So now we know how NAMA is proposed to work. A very telling error appeared on RTE’s Six One this evening as Brian Lenihan explained how NAMA would work. For about 45 seconds of the vital interview with Bryan Dobson in the top corner the term “At The Races” appeared when the picture cut to the Minister at Government Buildings. Very apt for the gamble of the century which Fianna Fail and The Greens are about to undertake on behalf of the banks.

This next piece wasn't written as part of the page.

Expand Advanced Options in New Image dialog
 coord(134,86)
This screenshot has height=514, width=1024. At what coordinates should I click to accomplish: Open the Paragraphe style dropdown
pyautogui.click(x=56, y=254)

The following figures are frightening and are the money behind the FF & Green gamble;
Potential total book value for transfer to NAMA 77bn
Interest Roll up Estimate 9bn
Balance excluding roll up 68bn
Approximate average Loan To Value ratio 77%
Assets value at origination 88bn
Potential decline in property prices approximate estimate 47%
Estimated current market value of underlying asset 47bn
The bung for the dubious honour of doing the business with FF’s banker and builder friends is €7Billion. That’s almost doubling spending at a stroke on the HSE without any plan how to spend. Long term economic value? Sounds like playing for short term political survival. Of course the seeds for this were sown in the bank guarantee scheme of almost a year ago. The bankers have won once more at the expense of those who need social welfare, an education or medical attention. Developers have now morphed into Borrowers,
Finance Minister Brian Lenihan’s attempt to soothe the anger ignores many worries behind the scene. Justice Frank Clarke decided last week that Zoe’s chances of survival were slim and that the economic recovery plan was unlikely to succeed. What are the chances of the empty houses in the market (overhang) being sold in the likely context of growing unemployment and increased interest rates in 2010? If rents are falling and the number of vacant houses rising, who’d buy a new house if repossessions climb? Who’ll have the money to buy a repossessed house? I don’t know where the bottom of the Irish market is although I accept that the minister may be right and that values may increase by 10% over 10 years don’t forget that about 20% of the NAMA land is outside the state and that some of these countries may already be out of recession so the increase in property prices will not be evenly spread but the rising foreign tide may give a false impression of the domestic Irish boat. A recent survey in Mullingar showed about 20% of Main St property vacant. There’s nothing to suggest that this observation is unique to Mullingar. Surely that should drive the rental cost of commercial space down? Then why is NAMA banking on an increase in rental? The great unknown is what happens to demand for housing if emigration takes off when European economies come out of recovery in terms of employment. Profitability often precedes an upturn in employment, if France, UK or Germany are out of recession, workers here will be attracted to those economies. I disagree with Brian Lenihan, I think we’ve yet to see where the bottom of the market is because we don’t know hat price houses will start to sell again at. Certainly some of the advertised prices in local papers in Wexford are still well beyond of what people can afford because of pay cuts, unemployment etc. I believe that the state will soon be left holding the baby while the bankers who Brian Lenihan tells us should be grateful to us will once again smile smugly into their G&T as they get away with the money.